Search code examples
javajava-8java-streamguava

Guava's Streams::findLast implementation


I am looking into the implementation of Streams::findLast from Guava and while trying to understand it, there were a couple of things that simply I could not grasp. Here is it's implementation:

public static <T> java.util.Optional<T> findLast(Stream<T> stream) {
    class OptionalState {

        boolean set = false;
        T value = null;

        void set(@Nullable T value) {
            set = true;
            this.value = value;
        }

        T get() {
            checkState(set);
            return value;
        }
    }
    OptionalState state = new OptionalState();

    Deque<Spliterator<T>> splits = new ArrayDeque<>();
    splits.addLast(stream.spliterator());

    while (!splits.isEmpty()) {
        Spliterator<T> spliterator = splits.removeLast();

        if (spliterator.getExactSizeIfKnown() == 0) {
            continue; // drop this split
        }

        // Many spliterators will have trySplits that are SUBSIZED even if they are not themselves
        // SUBSIZED.
        if (spliterator.hasCharacteristics(Spliterator.SUBSIZED)) {
            // we can drill down to exactly the smallest nonempty spliterator
            while (true) {
                Spliterator<T> prefix = spliterator.trySplit();
                if (prefix == null || prefix.getExactSizeIfKnown() == 0) {
                    break;
                } else if (spliterator.getExactSizeIfKnown() == 0) {
                    spliterator = prefix;
                    break;
                }
            }

            // spliterator is known to be nonempty now
            spliterator.forEachRemaining(state::set);
            return java.util.Optional.of(state.get());
        }

        Spliterator<T> prefix = spliterator.trySplit();
        if (prefix == null || prefix.getExactSizeIfKnown() == 0) {
            // we can't split this any further
            spliterator.forEachRemaining(state::set);
            if (state.set) {
                return java.util.Optional.of(state.get());
            }
            // fall back to the last split
            continue;
        }
        splits.addLast(prefix);
        splits.addLast(spliterator);
    }
    return java.util.Optional.empty();
}

In essence the implementation is not that complicated to be honest, but here are the things that I find a bit weird (and I'll take the blame here if this question gets closed as "opinion-based", I understand it might happen).
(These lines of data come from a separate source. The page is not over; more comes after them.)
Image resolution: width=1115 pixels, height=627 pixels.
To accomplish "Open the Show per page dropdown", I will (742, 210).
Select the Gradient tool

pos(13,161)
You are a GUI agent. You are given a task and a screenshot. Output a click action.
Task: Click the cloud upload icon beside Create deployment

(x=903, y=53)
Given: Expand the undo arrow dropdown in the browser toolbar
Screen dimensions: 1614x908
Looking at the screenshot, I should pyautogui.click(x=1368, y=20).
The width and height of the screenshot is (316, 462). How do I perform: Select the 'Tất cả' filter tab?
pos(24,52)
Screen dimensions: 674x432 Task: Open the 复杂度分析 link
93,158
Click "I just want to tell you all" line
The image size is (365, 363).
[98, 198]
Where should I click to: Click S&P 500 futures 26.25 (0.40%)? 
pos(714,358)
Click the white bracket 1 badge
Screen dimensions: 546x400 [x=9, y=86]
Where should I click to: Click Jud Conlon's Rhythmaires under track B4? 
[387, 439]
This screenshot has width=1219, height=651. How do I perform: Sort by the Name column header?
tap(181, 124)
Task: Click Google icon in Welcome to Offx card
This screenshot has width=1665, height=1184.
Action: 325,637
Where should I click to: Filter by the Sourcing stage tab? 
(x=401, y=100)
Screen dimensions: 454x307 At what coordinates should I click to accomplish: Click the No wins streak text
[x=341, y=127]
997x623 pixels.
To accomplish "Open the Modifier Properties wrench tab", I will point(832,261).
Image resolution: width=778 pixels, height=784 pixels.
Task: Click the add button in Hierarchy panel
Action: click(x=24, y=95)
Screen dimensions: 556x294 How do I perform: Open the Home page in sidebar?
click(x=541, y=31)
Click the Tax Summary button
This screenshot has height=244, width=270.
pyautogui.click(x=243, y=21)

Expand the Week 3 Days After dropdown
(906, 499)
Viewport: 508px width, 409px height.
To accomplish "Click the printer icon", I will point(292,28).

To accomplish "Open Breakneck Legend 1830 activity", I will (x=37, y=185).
First of all is the creation of OptionalState class, this could have been replaced with an array of a single element:

T[] state = (T[]) new Object[1];

and used as simple as:

spliterator.forEachRemaining(x -> state[0] = x);

Then the entire method could be split into 3 pieces:

  1. when a certain Spliterator is known to be empty:

    if (spliterator.getExactSizeIfKnown() == 0)

In this case it's easy - just drop it.

  1. then if the Spliterator is known to be SUBSIZED. This is the "happy-path" scenario; as in this case we can split this until we get to the last element. Basically the implementation says: split until the prefix is either null or it's empty (in which case consume the "right" spliterator) or if after a split the "right" spliterator is known to be empty, consume the prefix one. This is done via:

    // spliterator is known to be nonempty now spliterator.forEachRemaining(state::set); return java.util.Optional.of(state.get());

Second question I have is actually about this comment:

// Many spliterators will have trySplits that are SUBSIZED 
// even if they are not themselves SUBSIZED.

This is very interesting, but I could not find such an example, would appreciate if someone would introduce me to one. As a matter of fact, because this comment exists, the code in the next (3-rd part of the method can not be done with a while(true) like the second), because it assumes that after a trySplit we could obtain a Spliterator that is SUBSIZED, even if our initial one was not, so it has to go to the very beginning of findLast.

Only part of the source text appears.